About Elizabeth Scalia
  • TerryC

    Because if remarried Catholics have a valid annulment then there is nothing to prevent their reception to the Sacrament. The problem here is that many Catholics are unnecessarily being excluded from the Sacrament because they have failed to get recognition of an invalid marriage through the annulment process. This is because they have never attempted the process because they believe its is overly difficult, intrusive or unfair or because they are ignorant of the need. Many people assume that divorce itself will prevent them from receiving Eucharist.
    The Church has always assumed civil marriages are valid, because a civil marriage always meant the same thing a Catholic marriage did. A man and a woman promising to stay together until “death do us part” and including the raising of children. If civil marriage no longer means that, and in many places it does not, should the Church treat civil marriage as if they are to be assumed to be valid?

  • TerryC

    That is certainly true. However it should be remembered that in many cases divorce was not a common choice decided upon by both of the people involved. In our “no-fault” divorce nation one partner can just ditch the other. Often for just the cost of a little child support they can shed themselves entirely of the responsibility of the children of the union. This leaves the spouse and children in a position where they had no choice in the matter of the divorce.
    So we’re not talking about a couple “sucking it up” for the case of the children and eternal salvation. We’re talking about a person abandoned by someone who like as not never intended to participate in a valid marriage to begin with. If they did not the marriage was invalid and the abandoned person should not have to forgo a valid marriage because of the bad actions of another. There choice is little different that that of someone with children from outside marriage, or a widow or widower who wishes to marry. Blended families will always have special problems. They need the Church and the Lords blessing more than most.

  • Momofthree

    This man speaks the truth!

  • http://ashesfromburntroses.blogspot.com/ Manny

    But then isn’t the incentive to not have a sacramental marriage in the first place? Isn’t the problem still the same for those who actually had a legit church wedding and then still got divorced? Isn’t the problem that people drift apart and no longer find happiness in the marriage and then get a divorce? What happens to those marriages that do not meet an annulment criteria? Or is meeting an annulment criteria so easy that it’s basically no fault divorce under a facade? I find the whole annulment process distasteful. I personally don’t see a way out of this, other than to find a means of declaring the re-marriage a sin, but having a way to move on in the new marriage.

  • Theresa

    Sucking it up continues to have the focus directed wrongly; on the long suffering me. Offering it up has the focus where it belongs-on our good God who uses our sufferings for the salvation of our souls and others’ souls. Also, I know it can be very difficult to be thoroughly honest with and die to oneself, but our Lord’s grace is sufficient and abundant.
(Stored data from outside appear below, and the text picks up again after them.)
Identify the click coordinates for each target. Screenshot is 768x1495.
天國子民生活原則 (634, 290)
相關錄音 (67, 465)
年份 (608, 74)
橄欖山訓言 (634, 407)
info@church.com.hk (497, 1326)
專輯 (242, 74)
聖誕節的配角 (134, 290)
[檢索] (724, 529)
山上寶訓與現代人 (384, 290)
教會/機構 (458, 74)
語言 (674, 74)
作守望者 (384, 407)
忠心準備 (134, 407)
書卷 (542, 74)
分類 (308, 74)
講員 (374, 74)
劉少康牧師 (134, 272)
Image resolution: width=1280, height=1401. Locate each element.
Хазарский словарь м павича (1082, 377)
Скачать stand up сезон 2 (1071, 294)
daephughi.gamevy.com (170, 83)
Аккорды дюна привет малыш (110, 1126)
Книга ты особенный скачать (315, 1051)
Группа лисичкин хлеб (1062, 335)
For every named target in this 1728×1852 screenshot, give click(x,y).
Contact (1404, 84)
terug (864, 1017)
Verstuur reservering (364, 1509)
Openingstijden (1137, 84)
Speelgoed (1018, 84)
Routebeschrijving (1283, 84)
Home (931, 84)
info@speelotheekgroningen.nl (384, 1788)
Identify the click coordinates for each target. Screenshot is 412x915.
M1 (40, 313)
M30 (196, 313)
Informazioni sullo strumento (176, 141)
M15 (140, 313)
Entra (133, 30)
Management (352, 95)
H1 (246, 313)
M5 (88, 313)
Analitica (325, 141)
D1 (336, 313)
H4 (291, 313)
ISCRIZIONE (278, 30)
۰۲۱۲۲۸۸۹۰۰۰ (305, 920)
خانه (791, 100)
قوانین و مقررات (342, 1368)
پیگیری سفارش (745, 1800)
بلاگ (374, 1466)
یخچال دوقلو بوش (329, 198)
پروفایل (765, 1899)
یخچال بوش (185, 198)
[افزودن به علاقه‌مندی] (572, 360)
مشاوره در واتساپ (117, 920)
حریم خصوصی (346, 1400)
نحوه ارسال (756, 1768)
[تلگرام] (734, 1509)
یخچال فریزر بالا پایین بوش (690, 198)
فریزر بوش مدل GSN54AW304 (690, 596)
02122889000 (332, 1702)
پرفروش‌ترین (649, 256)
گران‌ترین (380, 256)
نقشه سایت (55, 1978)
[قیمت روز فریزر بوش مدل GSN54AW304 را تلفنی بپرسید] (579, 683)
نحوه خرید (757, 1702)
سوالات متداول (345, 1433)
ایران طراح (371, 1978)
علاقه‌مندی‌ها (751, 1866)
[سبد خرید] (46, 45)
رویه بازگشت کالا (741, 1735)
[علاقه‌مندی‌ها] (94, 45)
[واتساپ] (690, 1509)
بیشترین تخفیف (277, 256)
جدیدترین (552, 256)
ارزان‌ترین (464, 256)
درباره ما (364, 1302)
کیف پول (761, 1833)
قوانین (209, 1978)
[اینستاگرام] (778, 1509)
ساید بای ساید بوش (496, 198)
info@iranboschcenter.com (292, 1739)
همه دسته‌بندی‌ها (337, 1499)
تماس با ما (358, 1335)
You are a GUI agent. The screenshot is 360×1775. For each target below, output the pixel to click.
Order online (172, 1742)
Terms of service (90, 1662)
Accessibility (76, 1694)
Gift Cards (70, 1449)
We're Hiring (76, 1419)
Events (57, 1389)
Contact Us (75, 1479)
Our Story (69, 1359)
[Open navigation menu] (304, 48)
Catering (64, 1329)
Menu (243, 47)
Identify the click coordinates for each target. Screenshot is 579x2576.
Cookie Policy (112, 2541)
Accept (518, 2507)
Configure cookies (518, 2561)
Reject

We are so used to making excuses for ourselves so that we can live the way we want instead of seeking God’s precious will no matter the cost. There exist precedents for this in the lives of our awesome saints and our Blessed Mother. There are also many in our present age living lives of heroic virtue for the good of another. Did not our Lord Jesus say, “greater love hath no man than to lay down one’s life for a friend.” There is a direct application here. Can we not lay down our lives for our precious children and give them what God wants us to? A daddy and a mommy and if one of them should become sick (in body, mind or soul) we can, with God’s grace, forget about our desires and live for the good of another (spouse and children) with joy. Again, dying to ourselves. If we think the cross is too heavy, then we can heed St. Teresa of Avila, “once we accept the cross, no more cross.” As Deacon Harold Burke Sivers so eloquently states, “marriage is a cross; divorce is when the husband and wife put down the cross and the children pick it up.” He happens to be a child of divorce.